The answer is to be all of the data below, reproduced exactly.

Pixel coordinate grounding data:

========================================

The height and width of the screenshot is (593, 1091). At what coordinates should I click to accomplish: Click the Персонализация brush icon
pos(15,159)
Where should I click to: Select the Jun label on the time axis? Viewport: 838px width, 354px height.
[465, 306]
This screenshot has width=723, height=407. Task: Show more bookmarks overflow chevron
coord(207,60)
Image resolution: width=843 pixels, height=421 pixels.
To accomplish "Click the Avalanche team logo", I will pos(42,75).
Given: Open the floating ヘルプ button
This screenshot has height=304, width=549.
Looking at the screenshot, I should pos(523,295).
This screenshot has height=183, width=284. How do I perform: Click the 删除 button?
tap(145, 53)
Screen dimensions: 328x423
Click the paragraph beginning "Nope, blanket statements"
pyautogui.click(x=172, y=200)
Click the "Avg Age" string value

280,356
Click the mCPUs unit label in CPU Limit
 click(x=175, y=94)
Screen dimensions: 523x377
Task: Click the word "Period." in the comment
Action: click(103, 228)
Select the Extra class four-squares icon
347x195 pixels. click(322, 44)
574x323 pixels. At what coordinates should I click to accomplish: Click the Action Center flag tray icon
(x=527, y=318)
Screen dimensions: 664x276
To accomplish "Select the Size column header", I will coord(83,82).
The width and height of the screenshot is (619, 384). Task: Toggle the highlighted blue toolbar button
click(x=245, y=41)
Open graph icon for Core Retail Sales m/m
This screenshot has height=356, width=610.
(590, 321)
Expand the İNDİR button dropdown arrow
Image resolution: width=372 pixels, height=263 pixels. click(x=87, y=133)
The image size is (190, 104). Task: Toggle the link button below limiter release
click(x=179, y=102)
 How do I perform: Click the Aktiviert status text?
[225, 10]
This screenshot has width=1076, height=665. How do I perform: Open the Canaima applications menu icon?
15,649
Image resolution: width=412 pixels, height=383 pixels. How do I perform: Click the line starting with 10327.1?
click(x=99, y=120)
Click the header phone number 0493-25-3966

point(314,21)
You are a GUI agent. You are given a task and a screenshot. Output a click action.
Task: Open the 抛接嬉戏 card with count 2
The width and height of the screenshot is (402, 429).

========================================

Result of this exercise.
The height and width of the screenshot is (593, 1091). At what coordinates should I click to accomplish: Click the Персонализация brush icon
pos(15,159)
Where should I click to: Select the Jun label on the time axis? Viewport: 838px width, 354px height.
[465, 306]
This screenshot has width=723, height=407. Task: Show more bookmarks overflow chevron
coord(207,60)
Image resolution: width=843 pixels, height=421 pixels.
To accomplish "Click the Avalanche team logo", I will pos(42,75).
Given: Open the floating ヘルプ button
This screenshot has height=304, width=549.
Looking at the screenshot, I should pos(523,295).
This screenshot has height=183, width=284. How do I perform: Click the 删除 button?
tap(145, 53)
Screen dimensions: 328x423
Click the paragraph beginning "Nope, blanket statements"
pyautogui.click(x=172, y=200)
Click the "Avg Age" string value

280,356
Click the mCPUs unit label in CPU Limit
 click(x=175, y=94)
Screen dimensions: 523x377
Task: Click the word "Period." in the comment
Action: click(103, 228)
Select the Extra class four-squares icon
347x195 pixels. click(322, 44)
574x323 pixels. At what coordinates should I click to accomplish: Click the Action Center flag tray icon
(x=527, y=318)
Screen dimensions: 664x276
To accomplish "Select the Size column header", I will coord(83,82).
The width and height of the screenshot is (619, 384). Task: Toggle the highlighted blue toolbar button
click(x=245, y=41)
Open graph icon for Core Retail Sales m/m
This screenshot has height=356, width=610.
(590, 321)
Expand the İNDİR button dropdown arrow
Image resolution: width=372 pixels, height=263 pixels. click(x=87, y=133)
The image size is (190, 104). Task: Toggle the link button below limiter release
click(x=179, y=102)
 How do I perform: Click the Aktiviert status text?
[225, 10]
This screenshot has width=1076, height=665. How do I perform: Open the Canaima applications menu icon?
15,649
Image resolution: width=412 pixels, height=383 pixels. How do I perform: Click the line starting with 10327.1?
click(x=99, y=120)
Click the header phone number 0493-25-3966

point(314,21)
You are a GUI agent. You are given a task and a screenshot. Output a click action.
Task: Open the 抛接嬉戏 card with count 2
The width and height of the screenshot is (402, 429).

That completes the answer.